Once a high-quality reference genome has been assembled for a species of interest, SVs can be detected using alignment-based methods where short- and/or long read sequence data for multiple individuals are aligned to the reference without prior assembly. These methods rely on identifying patterns in read mapping between a sample and the reference genome. Common algorithms include read-pair, read depth, split-reads and de novo or local assembly (Hajirasouliha et al., 2010; Korbel et al., 2007; Yoon, Xuan, Makarov, Ye, & Sebat, 2009). No single algorithm is well suited to detecting all SV types. For example, read pair-based algorithms, where the orientation and distance between paired ends are assessed, are suitable for detecting deletions, duplications, and inversions. In the case of read depth approaches, deletions and duplications are identified through variation in mapping depth. Split-reads identify regions where alignments map across a breakpoint, which is best suited for discerning the ends of an inversion or translocation (Figure 3). Finally, de novo and local assembly algorithms are best suited to identifying variants not present in the reference (e.g., insertions) as reads aligned to contigs may be reassembled alongside unmapped reads for pairwise comparison to a reference (Mahmoud et al., 2019). Early implementation of SV discovery programs typically relied on a single approach (e.g., BreakDancer, Pindel; Chen et al., 2009; Ye, Schulz, Long, Apweiler, & Ning, 2009). Although these programs are less computationally intensive, they are limited to calling only a few SV types and tend to underperform against generalist programs that incorporate at least three algorithms for SV detection (e.g., Delly, Lumpy, Manta, SvABA; Chen et al., 2016; Layer, Chiang, Quinlan, & Hall, 2014; Rausch et al., 2012; Wala et al., 2018).  

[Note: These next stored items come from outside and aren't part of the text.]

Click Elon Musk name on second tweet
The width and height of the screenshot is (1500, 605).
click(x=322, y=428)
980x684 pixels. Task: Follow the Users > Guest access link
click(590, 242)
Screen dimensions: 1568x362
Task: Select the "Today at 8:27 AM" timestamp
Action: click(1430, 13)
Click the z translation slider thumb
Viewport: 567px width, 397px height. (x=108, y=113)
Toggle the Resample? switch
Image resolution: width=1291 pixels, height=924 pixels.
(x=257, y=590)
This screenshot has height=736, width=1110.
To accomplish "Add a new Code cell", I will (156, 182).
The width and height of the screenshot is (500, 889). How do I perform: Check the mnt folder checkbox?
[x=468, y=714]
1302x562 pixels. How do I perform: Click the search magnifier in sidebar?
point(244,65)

Because of the challenges of identifying and classifying SVs, many SV discovery approaches have a high (and systematic) false positive rate (e.g., Cameron et al., 2019), especially when data is derived from short-read sequencing methods (Figure 3; see more below). In order to address this error, an ensemble approach for SV characterization has been extensively applied in human data and in domesticates (Du et al., 2021; Ho et al., 2020; Zhou et al., 2019). With an ensemble approach, multiple SV callers are integrated into a single pipeline as a means to create more certainty around SV discovery, with only variants that intersect multiple SV callers retained (Becker et al., 2018; Mohiyuddin et al., 2015; Zarate et al., 2018 preprint). Further, because validated SV call sets have been developed for humans, it is straightforward to benchmark appropriate program combinations for SV discovery (Collins et al., 2020; Ho et al., 2020; Parikh et al., 2016; Zook et al., 2020).